Sim, há uma troca, um ganha-ganha. Todo o atual enredo de negócios desta denominada “era 4.0” se desenvolve em um mundo que, muito provavelmente, só os jovens serão capazes de entender. Eles buscam a chance de afetar essas realidades, fazer a diferença, e precisam ser ensinados sobre reponsabilidade. Não adianta reclamar de ninguém. A responsabilidade é de todos, pais ou filhos. Afinal, é um mundo, no mínimo, estranho. Parece ter saído de telas de ficção científica. Um mundo em que, já em 2018, paredes de casas são erguidas por robôs. Em que o reboco é feito por máquinas automatizadas. Ou em que casas nem são feitas por robôs nem rebocadas por eles, mas impressas por impressoras tridimensionais. Um mundo em que se constata que a maior quantidade de trabalhadores, em um país como os Estados Unidos, é da área de logística, mas todos esses empregos estão “ameaçados” porque lá, neste ano, um caminhão autônomo cruzou o país de costa a costa, percorrendo quase 4 mil quilômetros sem motorista. Ou porque o porto de Los Angeles, o de maior movimentação naquelas paragens, substituiu 16 mil trabalhadores por robôs. É o mundo da Amazon, que contratou 75 mil robôs para gerirem todos os seus armazéns, demitindo 170 mil funcionários, e da Foxconn, que demitiu 60 mil funcionários, substituindo-os por máquinas – mesmo que tais funcionários custassem apenas 5 dólares por dia. Que tipo de empresa vai entender um ambiente de negócios assim? Quais executivos vão saber lidar com tantos paradoxos?
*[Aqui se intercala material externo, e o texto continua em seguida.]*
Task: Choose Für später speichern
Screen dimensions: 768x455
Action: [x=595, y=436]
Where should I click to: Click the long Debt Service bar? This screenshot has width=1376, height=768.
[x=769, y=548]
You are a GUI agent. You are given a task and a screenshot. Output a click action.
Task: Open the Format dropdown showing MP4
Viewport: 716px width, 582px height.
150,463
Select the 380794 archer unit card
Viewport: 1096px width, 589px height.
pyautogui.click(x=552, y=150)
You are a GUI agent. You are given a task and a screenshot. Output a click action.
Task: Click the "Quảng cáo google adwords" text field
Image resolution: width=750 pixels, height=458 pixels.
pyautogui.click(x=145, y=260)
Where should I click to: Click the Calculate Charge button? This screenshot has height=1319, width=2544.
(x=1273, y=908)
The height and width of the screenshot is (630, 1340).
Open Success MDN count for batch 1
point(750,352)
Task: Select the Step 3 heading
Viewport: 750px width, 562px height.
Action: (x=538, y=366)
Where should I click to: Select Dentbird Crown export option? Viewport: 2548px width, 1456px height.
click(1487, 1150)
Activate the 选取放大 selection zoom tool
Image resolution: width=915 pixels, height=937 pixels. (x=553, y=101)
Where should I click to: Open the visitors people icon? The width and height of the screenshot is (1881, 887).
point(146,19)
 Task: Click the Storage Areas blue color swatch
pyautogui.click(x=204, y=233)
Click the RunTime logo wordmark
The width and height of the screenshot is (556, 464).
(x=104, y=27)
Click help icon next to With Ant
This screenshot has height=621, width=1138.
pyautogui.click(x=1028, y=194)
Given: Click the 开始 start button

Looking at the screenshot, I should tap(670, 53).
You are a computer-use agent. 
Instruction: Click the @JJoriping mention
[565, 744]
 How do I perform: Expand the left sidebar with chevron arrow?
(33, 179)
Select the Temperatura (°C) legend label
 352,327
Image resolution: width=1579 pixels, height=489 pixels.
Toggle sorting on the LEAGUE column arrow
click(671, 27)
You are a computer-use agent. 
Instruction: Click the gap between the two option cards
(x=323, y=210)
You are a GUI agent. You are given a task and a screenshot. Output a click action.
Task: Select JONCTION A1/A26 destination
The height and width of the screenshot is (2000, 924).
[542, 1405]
Atualmente, os trilhos conduzem à Nova Economia, ecossistema em que tecnologia, meio ambiente e responsabilidade social se entrecruzam. Não descarrilar passa pelo acesso ao capital, em um mercado de alta densidade, num ambiente político-regulatório amigável e adequada estruturação legal (societária, tributária, contratual, regulatória).  Mas passa também por atrair, cultivar, reter, desenvolver, valorizar (e tantos outros verbos) os talentos humanos, em especial os mais jovens, gerando oxigenação dos processos.

E talentos humanos são reflexos da educação. A academia e a iniciativa privada têm que viver em simbiose. Enquanto a educação não for prioridade zero no país, continuaremos exportando nossas melhores mentes, nossos maiores talentos, para que outros países os formem e desfrutem de seus dons.

Isso também se aplica às empresas. Elas precisam seguir adiante. E, seguindo adiante, levarão junto o país. E elas seguirão adiante principalmente quando sua perpetuidade não for ameaçada pela “morte” prematura da geração sucessora. Salvar os sucessores, educando-os a suceder o negócio com responsabilidade, é salvar a empresa. Salvar a empresa é, no final do dia, salvar o país.

Sem investir nesse viés de governança empresarial, continuaremos como zumbis que lamentam a própria sorte.

Sem isso, continuaremos transformando nossos bônus em ônus.